PAGE TEXT:

Don't get me wrong: as airports go, Hartsfield is pretty nice. And Jackson recognized that it would have to be if Atlanta was going to be the "world-class city" that could host an Olympics and so on. That said, the airport commissioner got convicted during his third term.

Jackson's main accomplishment, and the AJC's obit doesn't really do it justice, was his pragmatism. He could have taken Atlanta down the same path Coleman Young took Detroit, but he did help cement Atlanta's image as a business-friendly place. In truth he probably did more for Atlanta the metro area than Atlanta the city, which looks better than it did in the 1970s, but is still extremely poor in places and generally dysfunctional. It's striking that the AJC doesn't mention the low point in Jackson's tenure as mayor, the Missing and Murdered Children of 1979-1981. Whether or not Wayne Williams was actually responsible for the 30-some-odd deaths -- and there are still people who believe he wasn't; see, for example, the arguments presented in the novel These Bones Are Not My Child -- a lot of people at the time were unconvinced that Jackson could actually take care of Atlanta the city.

It's a strange town, Atlanta. It's a troubled, careless, forgetful, fast-changing, eternally hopeful, money-obsessed town. It's the most capitalist town I know, which is part of the reason why I find it so interesting. White, black, Asian, Latino -- almost everyone here is united in the pursuit of the dollar. Jackson knew that and ran with it, and in doing so helped make Atlanta as successful and as schizophrenic as it is now. Save William Hartsfield, he may have been the most important mayor Atlanta has ever had. He may be gone but the city is going to bear his mark for a long, long time.

  posted by Jessica @ 11:30 |



Last night:

Incredibly Suave Voice: Is this Jessica, Author of Much?
Me: It is.
ISV: This is Pejman.
Me: (swoons)

Well, it didn't go exactly like that -- there was some Alterman-bashing included. But, yeah. Y'all envy me. I know you do.

In other good news, Miss Hannah Beth has not only dug out her digital camera (go on over to her site and see what I mean) but has promised me time to veg out and eat cookie dough at her place while I recover from the Personal Issues I mentioned last time. Or maybe I'll just hop a flight to Los Angeles. At any moment now AirTran and JetBlue will start bidding for me. Maybe they'll merge seamlessly into one big airline, AirBlue, known for leather seats, really good snack mix (at least, AirTran used to be known for really good snack mix), domination of Concourse C, and service to Moline-Quad Cities whenever you want it.

I tried to calculate the number of airlines I've flown on the other day, while cursing Lester B. Pearson International Airport and the gods that have not yet seen fit to strike it down with a bolt of lightning. (An international traveler's idea of hell is a constant round trip between Pearson and Charles de Gaulle, landing at a different terminal each time.) It's up to: Eastern (way back when), Delta, Continental, Air Canada, Virgin Atlantic, US Air (which I used to use between Atlanta and Philadelphia for school, until they infuriated me), AirTran (of course), Air France, United, American, and . . . hmmm. Maybe Northwest, once? Never Pan Am, I don't think, though they used to have a large Atlanta presence. That makes me sad. I'm not even sure I ever flew TWA, for that matter. No British Airways, no Southwest, no JetBlue as of yet.

INFORMATION SUPPLIED:
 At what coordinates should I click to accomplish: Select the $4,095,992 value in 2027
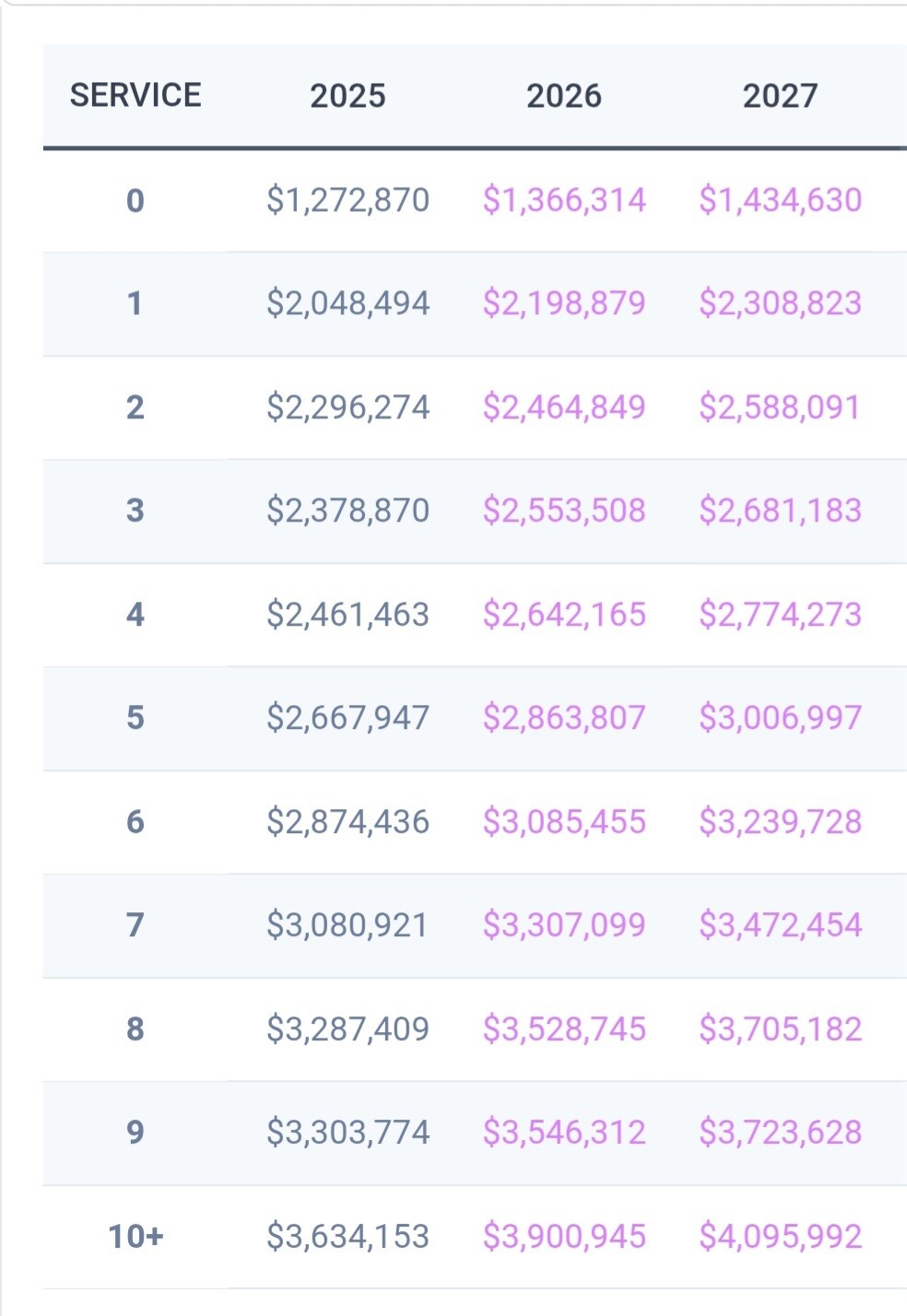tap(780, 1237)
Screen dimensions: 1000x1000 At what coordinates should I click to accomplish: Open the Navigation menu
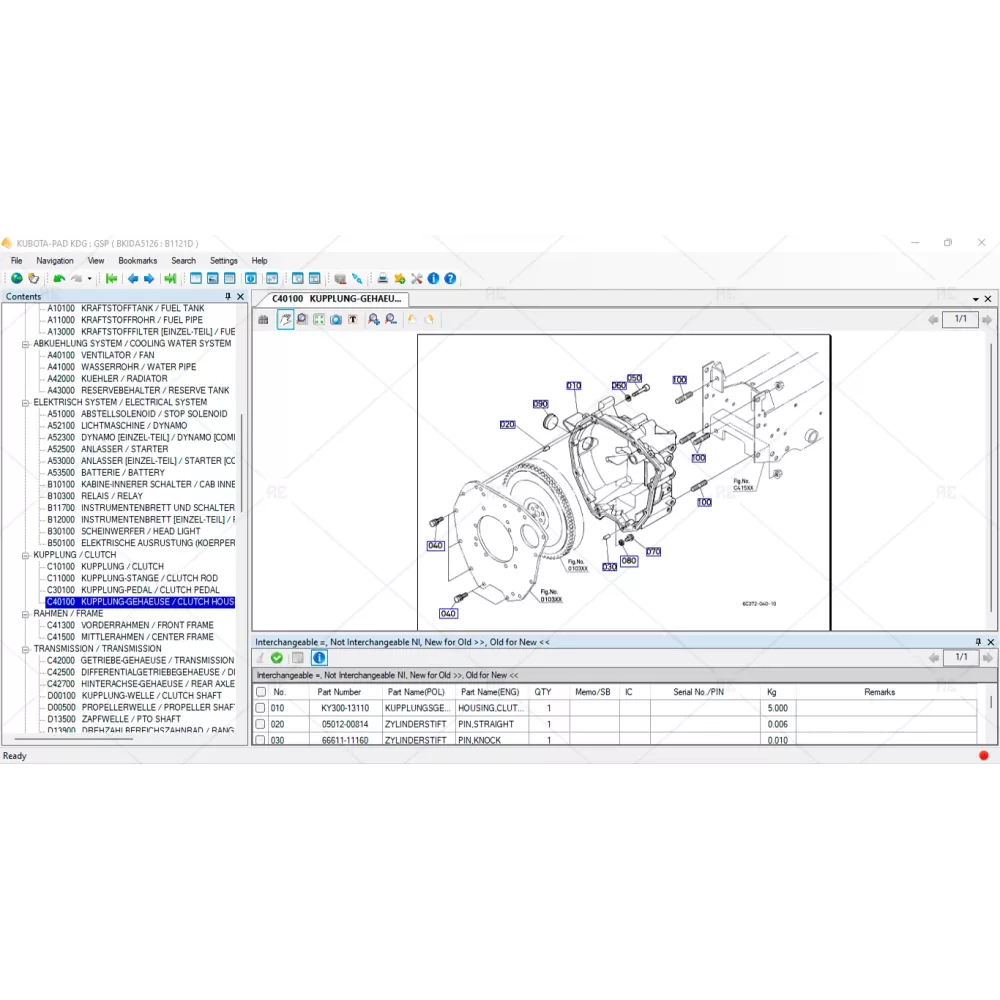coord(55,261)
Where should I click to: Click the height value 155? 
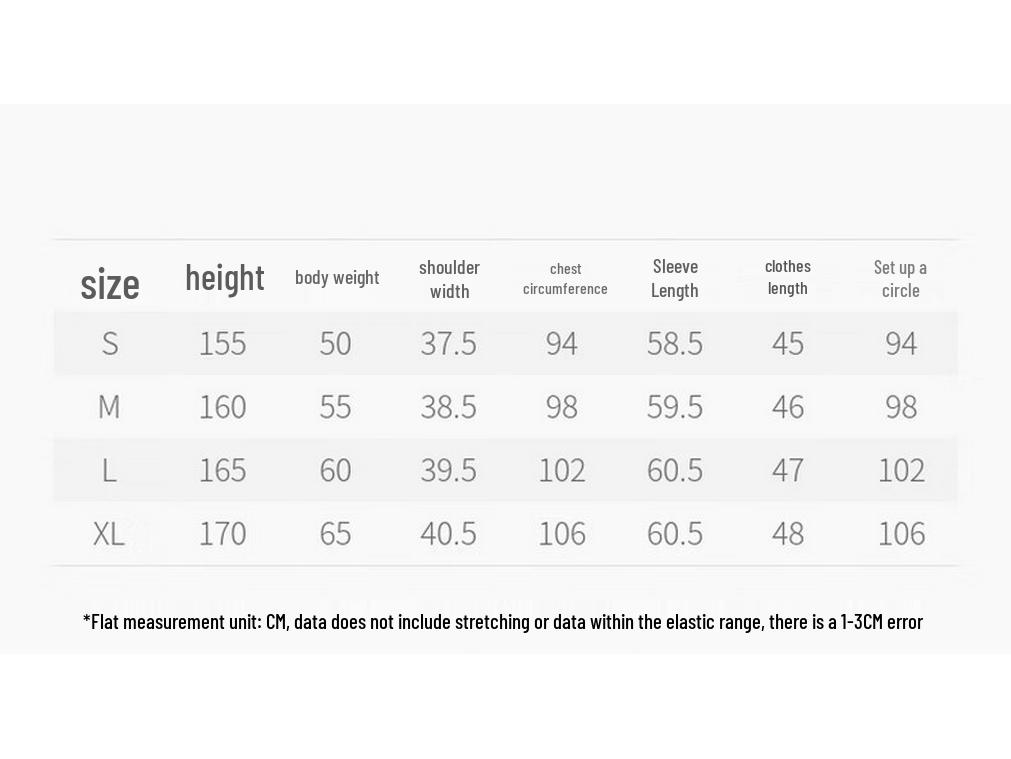[222, 344]
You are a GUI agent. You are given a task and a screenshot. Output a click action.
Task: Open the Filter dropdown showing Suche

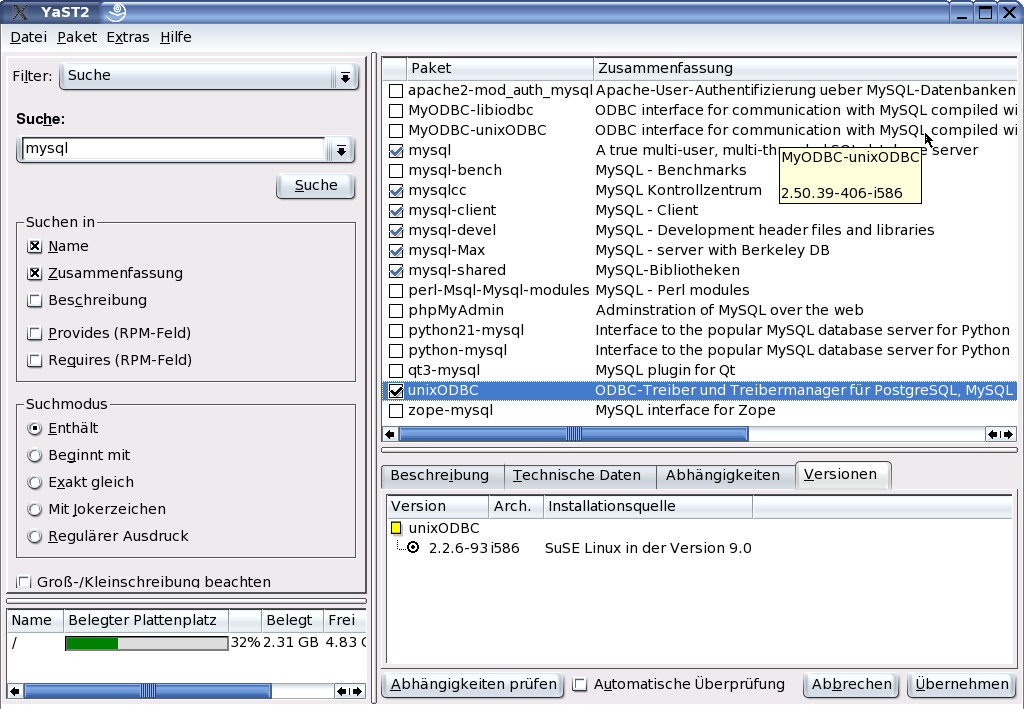point(345,77)
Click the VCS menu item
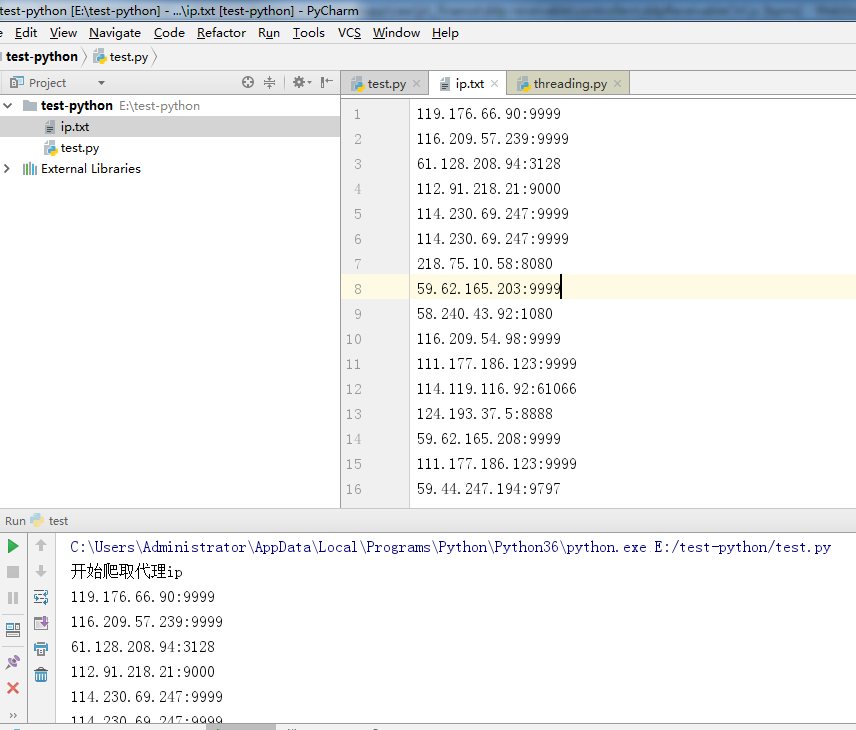 pyautogui.click(x=348, y=32)
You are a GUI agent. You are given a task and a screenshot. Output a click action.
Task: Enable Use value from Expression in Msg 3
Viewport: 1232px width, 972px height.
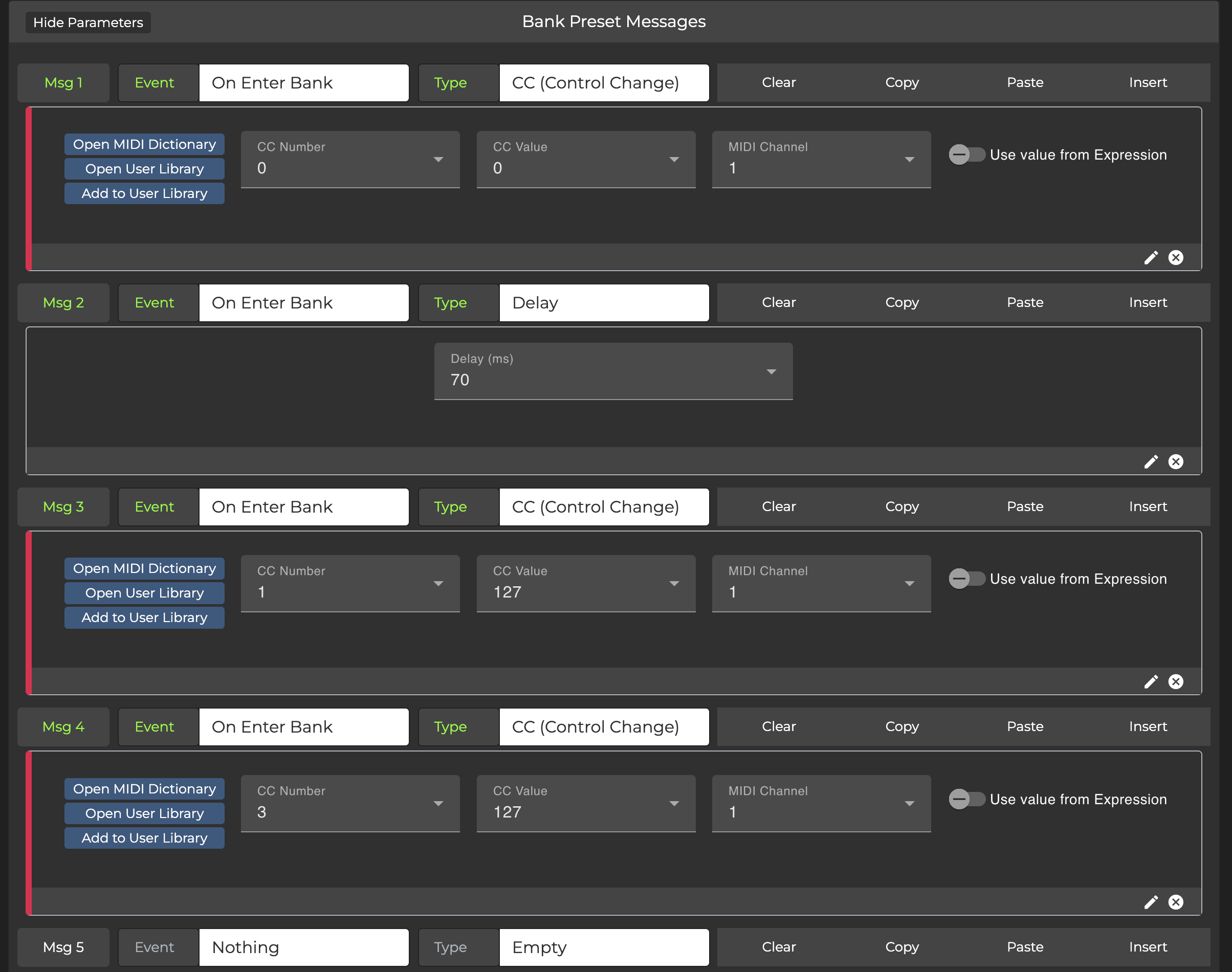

REQUIRED ACTIONS:
A. Answer these questions from the blog post:
(i) In which years did the Missing and Murdered Children cases take place?
(ii) Which airline did the author once use between Atlanta and Philadelphia for school?
(iii) What name does the author give to the imagined merger of AirTran and JetBlue?
B. State whether each statement agrees with the blog post, and support each answer with a quotation from it:
(i) The author has flown on Southwest.
(ii) The author calls Atlanta the most capitalist town the author knows.
(iii) The AJC's obituary mentions the Missing and Murdered Children.

WRITTEN ANSWERS:
A.
(i) 1979-1981
(ii) US Air
(iii) AirBlue

B.
(i) No: "No British Airways, no Southwest, no JetBlue as of yet."
(ii) Yes: "It's the most capitalist town I know"
(iii) No: "It's striking that the AJC doesn't mention the low point in Jackson's tenure as mayor, the Missing and Murdered Children of 1979-1981."